Instructions to follow
An exact repeat is needed of the lines from the one with "Task: Maximize the Settings window" through the last line of the data below. Please omit the pictures.

Stored data entries
━━━━━━━━━━━━━━━━
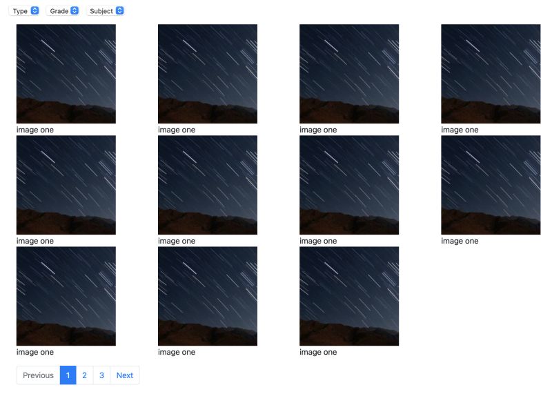The image size is (552, 394).
Task: Open fourth thumbnail in the top row
Action: pyautogui.click(x=491, y=74)
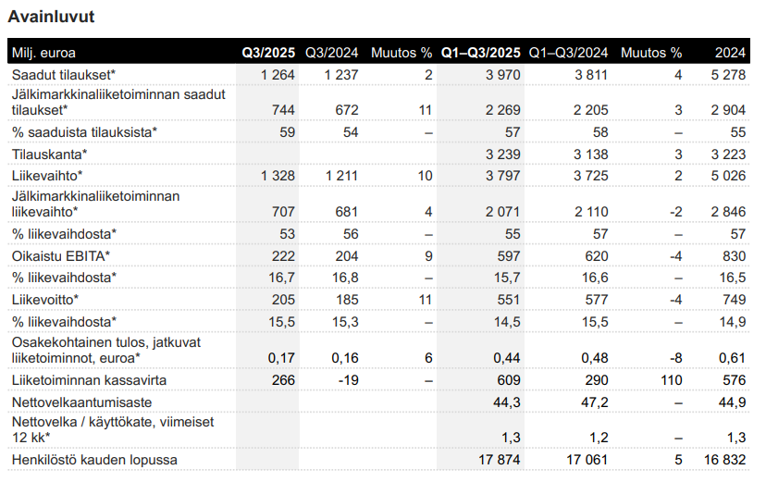Select the Milj. euroa header cell
Screen dimensions: 766x482
44,52
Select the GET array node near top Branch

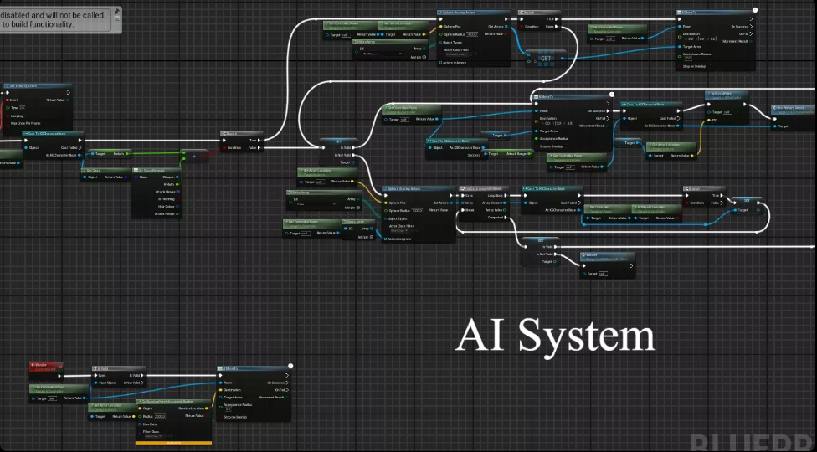(546, 59)
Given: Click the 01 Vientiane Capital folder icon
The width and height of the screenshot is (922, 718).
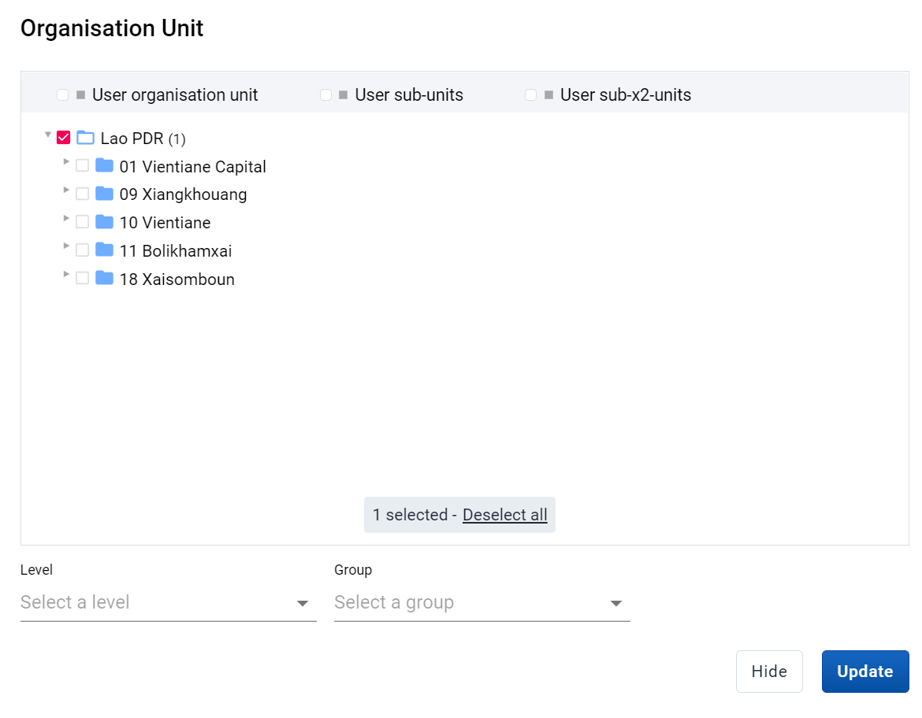Looking at the screenshot, I should 105,165.
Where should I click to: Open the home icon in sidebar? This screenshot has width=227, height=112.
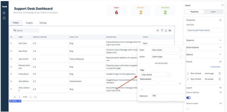pyautogui.click(x=4, y=13)
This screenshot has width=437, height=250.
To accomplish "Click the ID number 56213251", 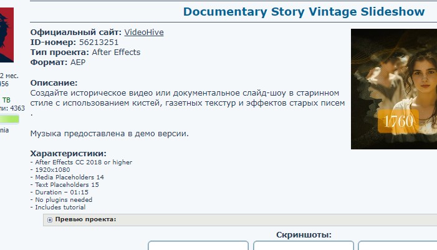I will (98, 43).
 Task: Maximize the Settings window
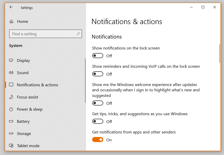[203, 7]
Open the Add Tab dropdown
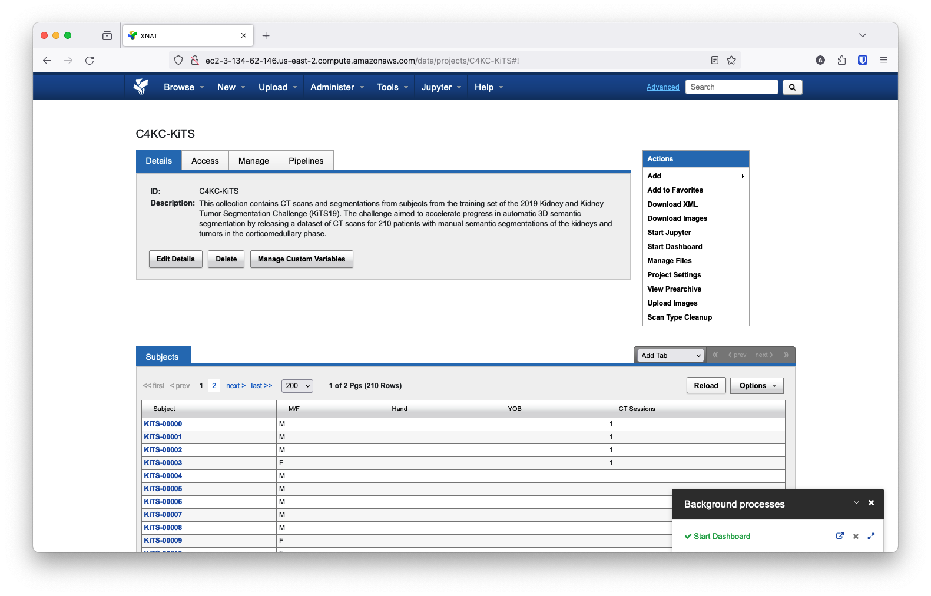Image resolution: width=931 pixels, height=596 pixels. point(671,356)
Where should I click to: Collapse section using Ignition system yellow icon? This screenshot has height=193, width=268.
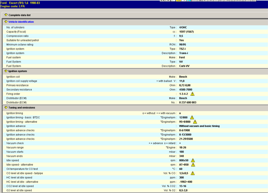coord(6,71)
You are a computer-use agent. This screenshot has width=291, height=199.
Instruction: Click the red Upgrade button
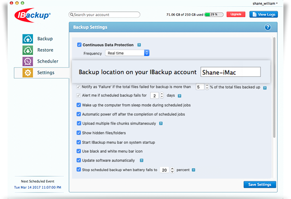pyautogui.click(x=236, y=14)
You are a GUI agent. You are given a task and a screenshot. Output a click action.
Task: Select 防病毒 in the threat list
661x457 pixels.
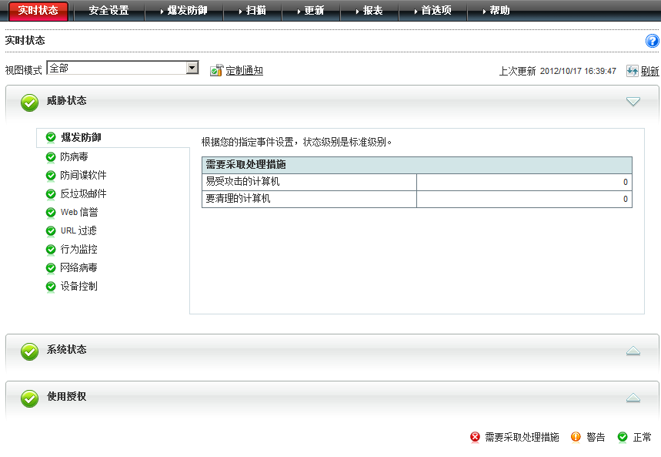pos(74,156)
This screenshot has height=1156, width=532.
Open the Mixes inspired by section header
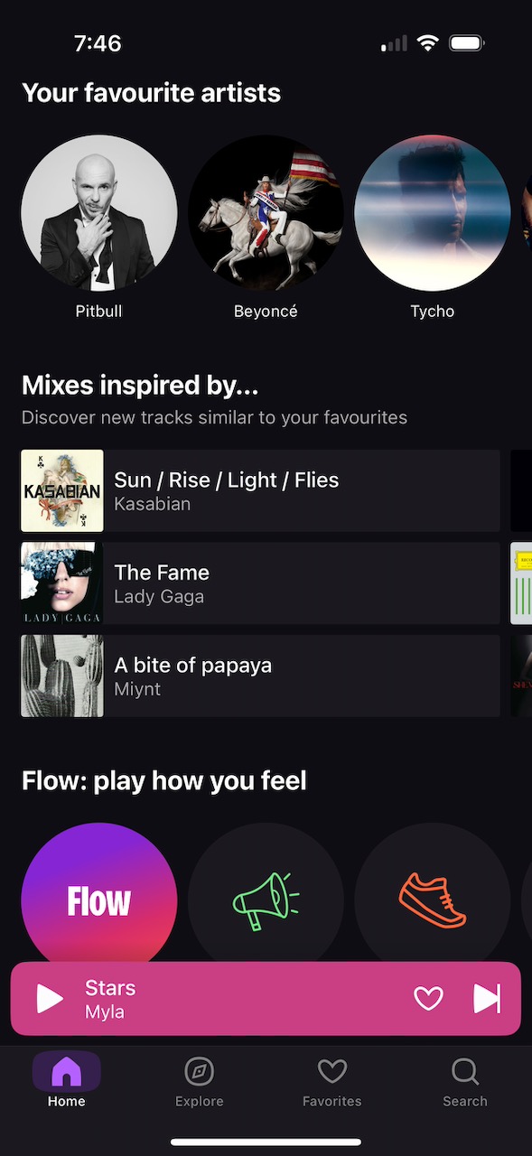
━━━━━━━━━━━━━━━━
Your response
 Task: Maximize the Settings window
[203, 7]
Open the Add Tab dropdown
Image resolution: width=931 pixels, height=596 pixels. point(671,356)
Where should I click to: Collapse section using Ignition system yellow icon? This screenshot has height=193, width=268.
coord(6,71)
You are a computer-use agent. This screenshot has width=291, height=199.
Instruction: Click the red Upgrade button
pyautogui.click(x=236, y=14)
You are a GUI agent. You are given a task and a screenshot. Output a click action.
Task: Select 防病毒 in the threat list
661x457 pixels.
pos(74,156)
This screenshot has height=1156, width=532.
Open the Mixes inspired by section header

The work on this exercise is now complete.